Estos, necesariamente deben tener lugar por medios pacíficos, es decir, a través de efectivas negociaciones de diverso carácter, con el claro propósito de promover y salvaguardar los intereses de la respectiva nación, y preservar su seguridad e influencia.
Como instrumento de la acción diplomática, la negociación se ha convertido en el medio diferenciador “que caracteriza a la Diplomacia como distinta de otros medios de acción exterior”, como podría ser el uso de la fuerza.
Por ello, el vocablo negociación, común a todo tipo de acción humana, adquiere en el ámbito de la Diplomacia un contenido específico. Consecuentemente, se puede asegurar que la negociación es el “procedimiento diplomático por antonomasia” (Martínez Lage).
Procede precisar, que las relaciones diplomáticas han tenido lugar, históricamente, solo entre Estados, a través de los órganos de las relaciones exteriores que consigna el Derecho internacional.
Tales relaciones hoy también son posibles, entre estos y otros sujetos de Derecho internacional con capacidad para ello (como son los Organismos Internacionales). Para determinados tratadistas, dichas relaciones también podrían tener lugar entre estos otros sujetos .
Con el propósito de lograr mayor efectividad en sus acciones, la Diplomacia se ha convertido en “una acción mancomunada” de diferentes modalidades de ejecución, y subtipos de la propia Diplomacia, integradas en un tronco común, teniéndose en cuenta en su ejecución el principio de unidad de acción exterior del Estado.
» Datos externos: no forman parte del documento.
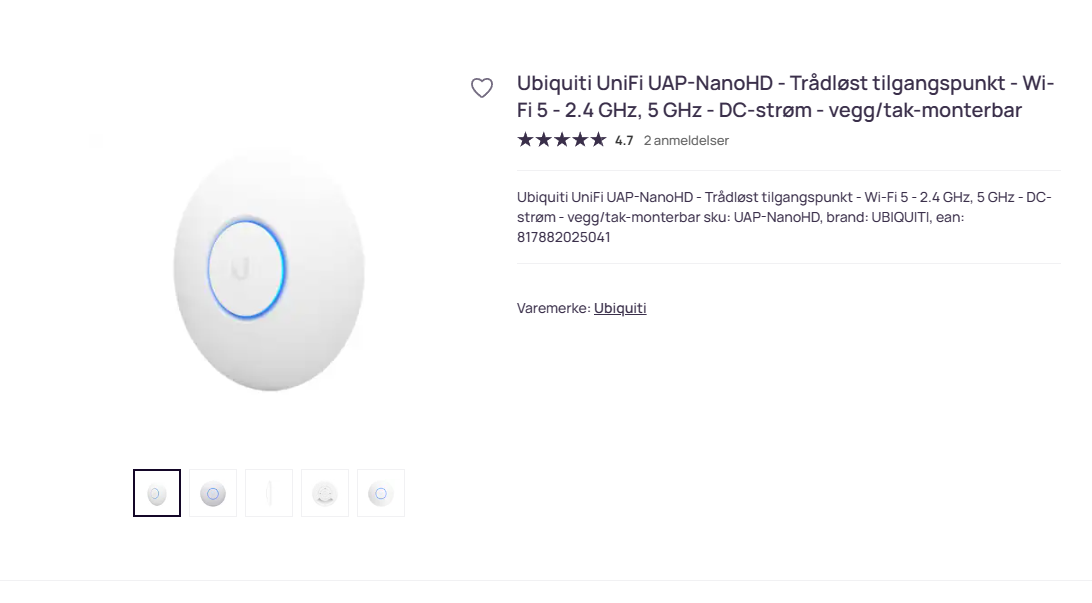Click the 'Varemerke:' label

point(553,308)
Un eficiente, y apropiado, ejercicio de la Diplomacia, además de consistentes conocimientos constantemente actualizados, implica poseer bien fundamentadas habilidades, que deben cultivarse en el correcto ejercicio diplomático, y que requieren “la acumulación de una experiencia relevante” en la aplicación “de la inteligencia y el tacto en la conducción de las relaciones entre los Estados”.
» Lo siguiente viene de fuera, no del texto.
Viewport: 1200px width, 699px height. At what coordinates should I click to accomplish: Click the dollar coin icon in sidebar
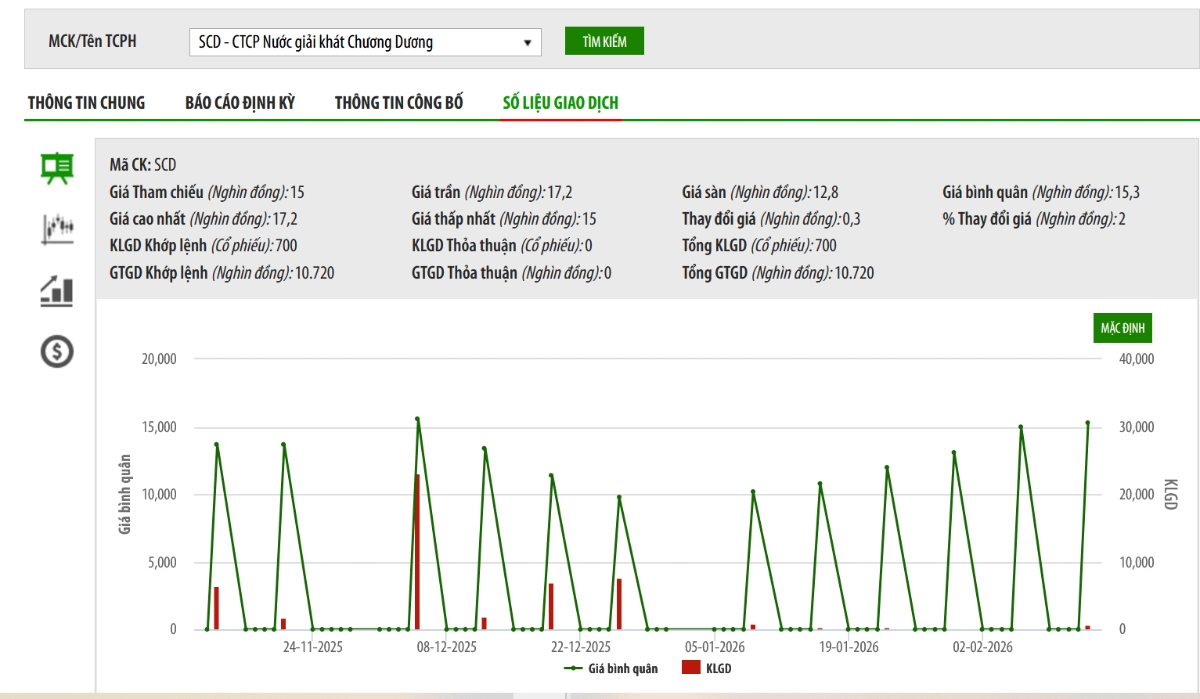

En el orden práctico, la calificación de solución diplomática de un problema se refiere a aquella que se hace sin apelar “a las armas, a presiones económicas, a la violencia o la amenaza”.
La palabra Diplomacia denota también un estilo de comportamiento. Se puede asegurar que una persona, una acción o expresión son diplomáticas cuando involucran, la habilidad y tacto, o asimismo, el trato digno y respetuoso (“pero a la vez firme”, cuando las circunstancias lo requieran) que debe caracterizar el comportamiento profesional del diplomático contemporáneo .
Inequívocamente “la Diplomacia organizada” es el único medio capaz de garantizar una representación permanente del Estado en el exterior (De Icaza). Por tal razón, puede asegurar la continua y efectiva atención de los respectivos intereses nacionales.